§ EXERCISE BRIEF
Count the lines below that hold the string "MEDICAL". Give only that number.

§ LISTED RECORDS
----------

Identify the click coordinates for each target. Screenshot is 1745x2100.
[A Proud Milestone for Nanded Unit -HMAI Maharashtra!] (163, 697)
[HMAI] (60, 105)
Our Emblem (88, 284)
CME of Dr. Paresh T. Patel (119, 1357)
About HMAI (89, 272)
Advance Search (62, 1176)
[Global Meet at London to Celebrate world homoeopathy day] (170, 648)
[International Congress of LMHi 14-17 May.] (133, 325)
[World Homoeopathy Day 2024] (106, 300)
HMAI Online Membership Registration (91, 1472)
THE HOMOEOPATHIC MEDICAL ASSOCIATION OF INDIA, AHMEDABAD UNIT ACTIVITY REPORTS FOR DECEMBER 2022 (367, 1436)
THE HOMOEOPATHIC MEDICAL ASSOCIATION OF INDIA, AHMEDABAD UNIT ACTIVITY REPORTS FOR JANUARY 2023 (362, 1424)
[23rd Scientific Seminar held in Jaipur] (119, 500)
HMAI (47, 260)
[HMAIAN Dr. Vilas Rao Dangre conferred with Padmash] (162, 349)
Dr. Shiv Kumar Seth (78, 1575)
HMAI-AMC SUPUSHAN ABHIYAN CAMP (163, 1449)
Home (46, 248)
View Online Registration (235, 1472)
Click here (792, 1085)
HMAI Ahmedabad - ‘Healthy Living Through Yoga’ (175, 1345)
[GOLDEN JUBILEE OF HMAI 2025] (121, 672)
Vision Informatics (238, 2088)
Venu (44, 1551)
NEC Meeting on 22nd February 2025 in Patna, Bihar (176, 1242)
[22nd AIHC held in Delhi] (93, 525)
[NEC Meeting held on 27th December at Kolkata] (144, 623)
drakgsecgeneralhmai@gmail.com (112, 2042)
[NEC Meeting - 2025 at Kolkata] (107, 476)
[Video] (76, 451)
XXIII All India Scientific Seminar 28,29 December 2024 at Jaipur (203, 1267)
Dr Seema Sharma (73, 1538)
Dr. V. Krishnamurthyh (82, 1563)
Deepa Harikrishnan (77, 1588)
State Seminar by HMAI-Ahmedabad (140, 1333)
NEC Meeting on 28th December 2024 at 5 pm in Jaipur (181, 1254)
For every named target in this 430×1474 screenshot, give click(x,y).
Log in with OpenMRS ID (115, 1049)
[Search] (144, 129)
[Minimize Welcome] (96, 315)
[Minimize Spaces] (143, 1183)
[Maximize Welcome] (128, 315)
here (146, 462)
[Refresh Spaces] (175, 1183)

----------

§ ANSWER
2